Qualcomm’s third-quarter results came in above analysts’ predictions, with growth in Chinese licensees helping drive its high-end chip sales over the 200m mark.
With sales of $6bn, a rise of 3.6pc on last year, Qualcomm’s financial results for Q3 2016 posted an impressive number of high-end chips sold around the world, which probably comes as no surprise.
Although analysts predicted something closer to 195m chips sold in the quarter, Samsung’s results from earlier this month showed a spike in Galaxy S7 and S7 Edge sales, which hinted at how Qualcomm’s chips are making their way to market.
Samsung walked away from Qualcomm Snapdragon 820 in the past but a return seems to have worked out for both companies.
However, beyond the high-end, highly profitable area of smartphone production, the massive China market was a key aide to Qualcomm’s Q3 figures – net income was $1.44bn, up 22pc on last year’s $1.18bn.
Despite the global slowdown in smartphone growth – IDC predicts 3.1pc growth in 2016, following 10.5pc in 2015 and 28pc in 2014 – Qualcomm seems to be negotiating its way through the market better than most.

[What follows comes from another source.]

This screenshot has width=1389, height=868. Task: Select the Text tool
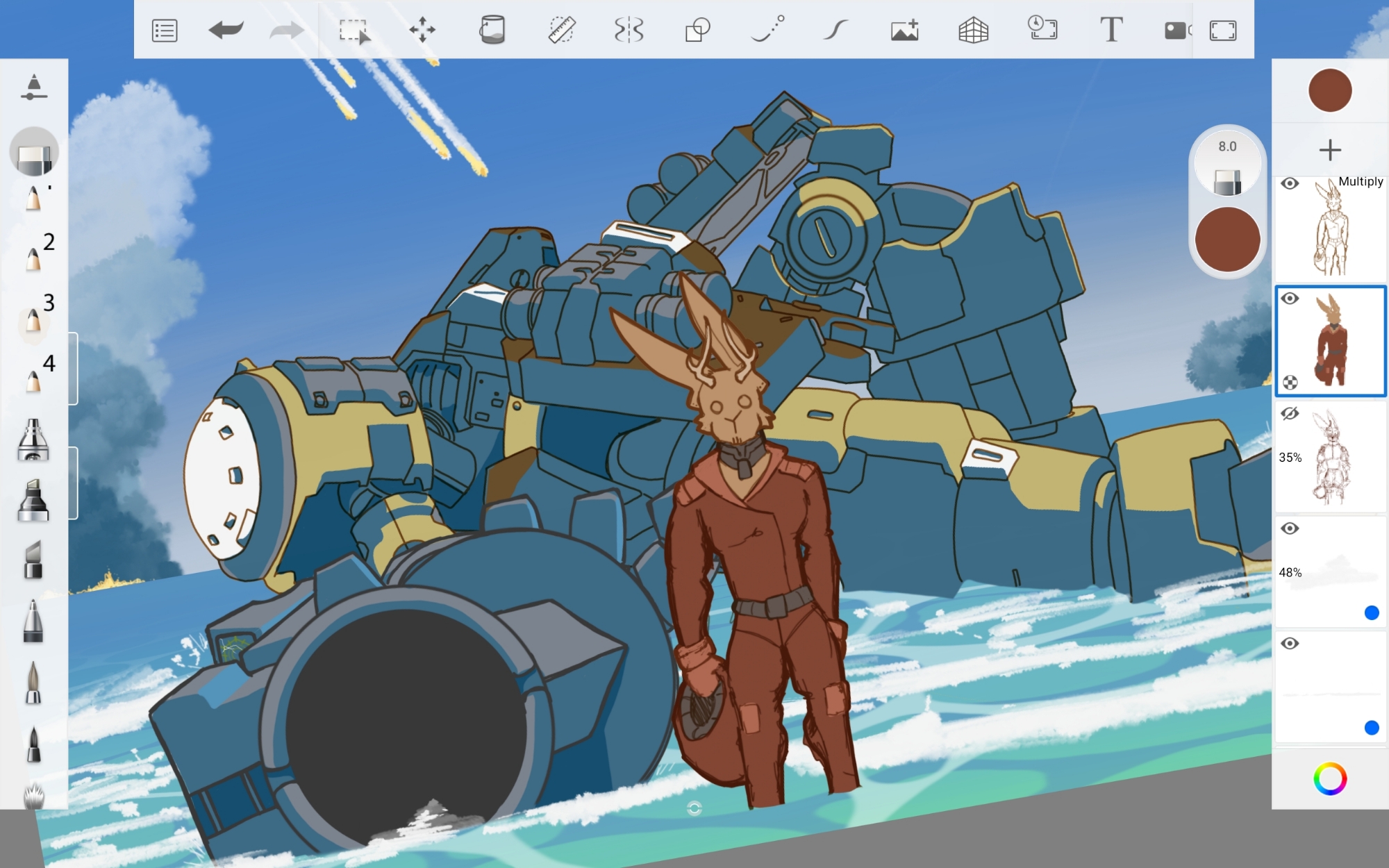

“Our chipset business is benefitting from a strong new product ramp across tiers, particularly with fast growing OEMs in China,” said Steve Mollenkopf, CEO of the company.
China-based OEMs like Huawei, Xiaomi and ZTE helped Qualcomm sell $62,6bn worth of devices through licensees.

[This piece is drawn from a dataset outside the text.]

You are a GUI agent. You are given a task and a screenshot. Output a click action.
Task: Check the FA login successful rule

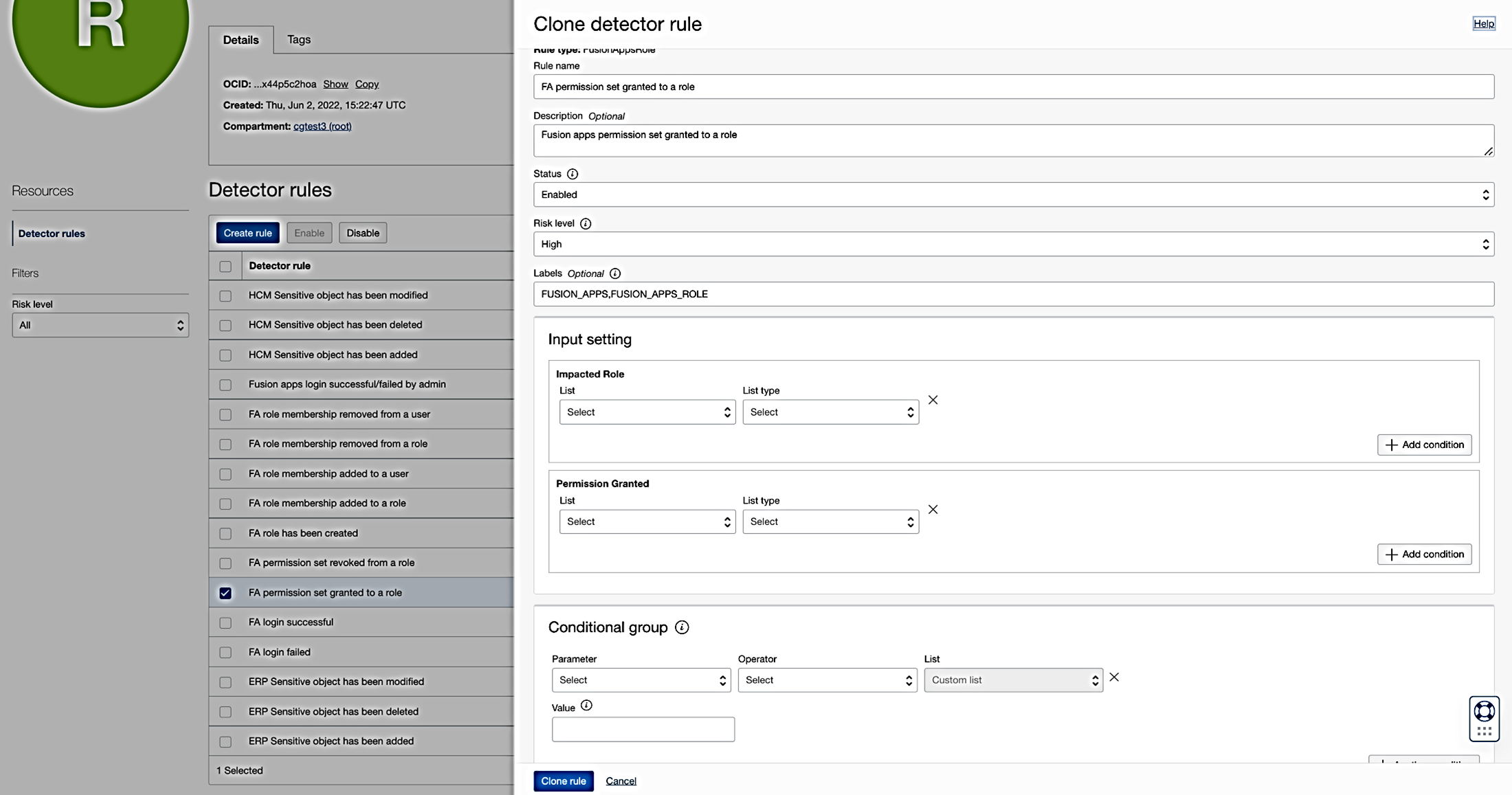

Back in January, the outlook was grim for Qualcomm, with Q1 figures down almost 20pc on the previous year. Smartphone shipments worldwide flattened out in the first quarter of 2016, with just 0.2pc growth year-on-year, the smallest growth on record. Even the two market leaders were feeling the pinch, as Apple and Samsung saw the biggest decline.
IDC attributed the tiny 0.2pc growth rate to smartphone saturation in developed markets. This makes China a more important market than ever.